Пожалуйста, не оставляй мое письмо без ответа, чтобы я знал, как поступать в жизни.

Огромный тебе привет. К.»

Сделать выбор — значит рискнуть

Я пишу отдельные главы моей истории так, словно речь идет не обо мне, а о другом человеке, точнее, о других людях, о многих из тех, в кого я превращался в каждом своем поступке, событии, деле или путешествии… Альпинист в Альпах, шерпа в Гималаях, эскимос в Гренландии, потомок инка в Андах, масаи на Килиманджаро, первобытный человек среди индейцев Амазонии или аборигенов австралийской пустыни… Иногда, стремясь приспособиться к окружению, я забывал собственную культуру и выживал лишь благодаря инстинкту. Я воображал себя пингвином в Антарктиде и даже дельфином, когда шел под парусом в штормящих водах близ мыса Горн.

Проводя дни и ночи напролет на вздыбленных ледяных каскадах Гашербрума- IV и Эвереста, я чувствовал, что сердце мое вот-вот выскочит из груди от непрерывного грохота, производимого смещением льдов. И успокаивал себя: «Если сейчас произойдет обвал, то и я рухну в бездну вместе с этой вечно движущейся ледяной рекой, чтобы вслед за тем душою восстать из мертвых и вечно пребывать в этом мире, не ведая ни смерти, ни конца. Я стану подобен бесстрашно движущемуся льду».
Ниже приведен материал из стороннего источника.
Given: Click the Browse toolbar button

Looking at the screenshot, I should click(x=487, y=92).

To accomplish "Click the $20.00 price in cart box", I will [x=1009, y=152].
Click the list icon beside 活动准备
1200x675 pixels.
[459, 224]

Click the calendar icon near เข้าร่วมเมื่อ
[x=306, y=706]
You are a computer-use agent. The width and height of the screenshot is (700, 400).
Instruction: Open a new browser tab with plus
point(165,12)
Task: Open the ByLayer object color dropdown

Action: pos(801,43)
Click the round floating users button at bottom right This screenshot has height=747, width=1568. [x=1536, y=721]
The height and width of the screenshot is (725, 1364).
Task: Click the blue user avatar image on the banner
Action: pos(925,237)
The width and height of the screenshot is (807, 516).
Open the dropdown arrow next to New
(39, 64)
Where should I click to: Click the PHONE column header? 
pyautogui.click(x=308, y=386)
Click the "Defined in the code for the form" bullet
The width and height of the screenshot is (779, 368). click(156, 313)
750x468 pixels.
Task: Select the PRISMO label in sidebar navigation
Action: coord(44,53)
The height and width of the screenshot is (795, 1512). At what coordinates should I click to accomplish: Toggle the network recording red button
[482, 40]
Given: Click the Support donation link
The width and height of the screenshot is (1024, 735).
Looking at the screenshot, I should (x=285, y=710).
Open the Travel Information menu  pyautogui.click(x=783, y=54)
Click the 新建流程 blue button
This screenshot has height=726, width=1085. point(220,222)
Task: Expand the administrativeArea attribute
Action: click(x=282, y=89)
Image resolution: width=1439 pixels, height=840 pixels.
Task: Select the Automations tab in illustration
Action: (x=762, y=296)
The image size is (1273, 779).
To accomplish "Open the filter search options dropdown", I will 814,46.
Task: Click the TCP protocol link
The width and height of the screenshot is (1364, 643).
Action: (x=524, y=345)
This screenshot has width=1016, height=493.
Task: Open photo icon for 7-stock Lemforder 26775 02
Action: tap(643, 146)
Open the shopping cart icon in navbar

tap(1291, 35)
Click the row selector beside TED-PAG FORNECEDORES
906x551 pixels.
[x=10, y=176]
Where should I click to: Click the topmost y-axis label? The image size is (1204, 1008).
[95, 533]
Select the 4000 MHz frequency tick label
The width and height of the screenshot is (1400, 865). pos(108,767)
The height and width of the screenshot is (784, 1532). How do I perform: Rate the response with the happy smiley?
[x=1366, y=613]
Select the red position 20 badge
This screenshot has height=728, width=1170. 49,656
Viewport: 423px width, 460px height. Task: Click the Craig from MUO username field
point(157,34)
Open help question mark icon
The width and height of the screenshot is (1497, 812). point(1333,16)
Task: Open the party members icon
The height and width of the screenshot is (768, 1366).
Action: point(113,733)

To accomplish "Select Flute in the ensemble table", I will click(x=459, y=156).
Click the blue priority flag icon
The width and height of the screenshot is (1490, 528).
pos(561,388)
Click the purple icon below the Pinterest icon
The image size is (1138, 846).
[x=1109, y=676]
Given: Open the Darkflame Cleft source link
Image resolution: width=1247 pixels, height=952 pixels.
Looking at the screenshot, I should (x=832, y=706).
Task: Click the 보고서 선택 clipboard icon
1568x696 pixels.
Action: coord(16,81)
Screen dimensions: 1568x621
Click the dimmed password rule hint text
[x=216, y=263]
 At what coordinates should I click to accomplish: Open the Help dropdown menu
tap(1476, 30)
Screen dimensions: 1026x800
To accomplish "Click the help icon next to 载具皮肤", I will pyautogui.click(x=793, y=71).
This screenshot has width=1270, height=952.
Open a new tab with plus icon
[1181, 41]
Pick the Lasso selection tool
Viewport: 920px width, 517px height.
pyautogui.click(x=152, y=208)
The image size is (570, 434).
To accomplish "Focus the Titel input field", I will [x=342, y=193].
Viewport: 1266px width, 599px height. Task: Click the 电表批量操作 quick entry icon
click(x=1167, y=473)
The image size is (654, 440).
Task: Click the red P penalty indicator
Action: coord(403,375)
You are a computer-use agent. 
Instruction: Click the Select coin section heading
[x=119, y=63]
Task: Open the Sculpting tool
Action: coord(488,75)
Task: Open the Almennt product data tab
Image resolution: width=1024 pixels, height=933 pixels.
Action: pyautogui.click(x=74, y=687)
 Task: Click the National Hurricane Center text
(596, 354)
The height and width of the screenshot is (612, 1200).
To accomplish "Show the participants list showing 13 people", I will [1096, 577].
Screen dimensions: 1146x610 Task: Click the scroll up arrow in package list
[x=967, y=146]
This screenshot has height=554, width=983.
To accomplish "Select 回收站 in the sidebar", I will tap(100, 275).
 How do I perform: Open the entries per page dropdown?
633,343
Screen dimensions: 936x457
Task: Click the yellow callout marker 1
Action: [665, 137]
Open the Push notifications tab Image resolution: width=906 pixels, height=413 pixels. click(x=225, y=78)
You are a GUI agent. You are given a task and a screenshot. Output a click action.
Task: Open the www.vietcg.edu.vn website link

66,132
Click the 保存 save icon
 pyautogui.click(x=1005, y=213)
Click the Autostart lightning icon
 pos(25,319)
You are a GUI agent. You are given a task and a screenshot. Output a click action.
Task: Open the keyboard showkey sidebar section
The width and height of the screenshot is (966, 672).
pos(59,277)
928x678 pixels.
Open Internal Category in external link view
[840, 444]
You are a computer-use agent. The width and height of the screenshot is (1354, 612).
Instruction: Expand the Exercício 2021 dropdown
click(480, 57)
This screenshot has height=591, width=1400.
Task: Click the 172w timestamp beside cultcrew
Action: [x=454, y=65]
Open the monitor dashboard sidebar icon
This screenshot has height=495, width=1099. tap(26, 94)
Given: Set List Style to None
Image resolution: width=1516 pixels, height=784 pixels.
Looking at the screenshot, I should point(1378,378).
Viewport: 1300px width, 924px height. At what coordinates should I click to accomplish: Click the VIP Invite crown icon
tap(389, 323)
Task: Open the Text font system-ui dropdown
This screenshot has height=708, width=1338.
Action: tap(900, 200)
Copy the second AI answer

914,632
Я не устанавливаю границ моему существованию, я продолжаю жить. Борюсь, преодолеваю то, что казалось непреодолимым. Так я обнаруживаю в себе силу, которая, в свою очередь, порождает веру. А для меня вера означает верность, честность, ответственность и непоколебимую приверженность идеалу. Этой загадочной силой и верой обладают некоторые народы в пустынях или в лесах, рыбаки в море, крестьяне на своей земле, вообще все люди в пору детства. Впоследствии она, к сожалению, утрачивается или атрофируется, как и прочие пять чувств.

Мое детство

У меня мускулистые ноги, потому что я родился и вырос на горном склоне с террасо-образными уступами, где местные жители выращивали овощи и виноград. Склон был обращен на юг (вот почему там вольготно жилось и людям и растениям) и поднимался от впадины озера Лекко, постепенно переходя в пористые известняковые скалы, которые так хорошо удерживают солнце. Там всегда обитали ящерицы, змеи, а также птицы, питавшиеся озерными лягушками и рыбой.

Деревня моя под названием Ранчо разместилась, словно в пригоршне, среди гор. Прямо над ней возвышается Сан-Мартин — наша родная гора, на которую мы лазали за каштанами и грибами. Время от времени с Сан-Мартина срываются увесистые обломки скал и каменной лавиной обрушиваются на крыши Ранчо. Когда такое случается, сегодняшние просвещенные обитатели деревни обвиняют во всем местную управу или даже правительство в Риме. А прежде люди не жаловались на власти, знать ничего не знающие о «правах» каменных лавин, а шагали пешком по пыльным и грязным узким дорогам, на крутых подъемах укладывали камень за камнем булыжник и делали ступени, чтобы при дождях не было оползней. Теперь все дороги покрыты асфальтом, и земля больше не дышит. По прежним узким дорогам едва проходила телега, и мы, местная ребятня, превосходно различали каждого погонщика по крику и виртуозному щелканью кнута, заставлявшему утомленных лошадей не останавливаться на крутых подъемах, иначе им будет не под силу стронуть с места тяжелый груз. Лишь вблизи трактиров лошадь знала, что можно остановиться и позволить своему хозяину пропустить стаканчик-другой.

В те времена из деревни почти никто не уезжал, разве что в армию или в свадебное путешествие.

Жители деревни изъяснялись на местном диалекте. Почти все мужчины, за исключением разве «господ» и «набожных», употребляли в разговоре страшные ругательства. Нам тоже случалось подражать им в этом. Стремясь походить на настоящих мужчин, мы не только произносили нехорошие слова, но и покуривали где-нибудь в укромном месте, например в зарослях кустарника. Мы, выросшие на улицах, отдавали предпочтение простым людям с их грубыми лицами и крепкими мускулами перед этими самыми «господами» и «набожными», посещавшими свой отдельный клуб и столь «благовоспитанными», что обращались к нам не иначе как с окриком. Если же хотелось перенять какое-нибудь новое словцо от «настоящих мужчин», мы отправлялись пить газировку в трактир. После окончания войны и падения фашизма все, кто не принадлежал ни к «господам», ни к «набожным»: каменщики, жестянщики, погонщики, своими руками построили клуб «Свободная мысль».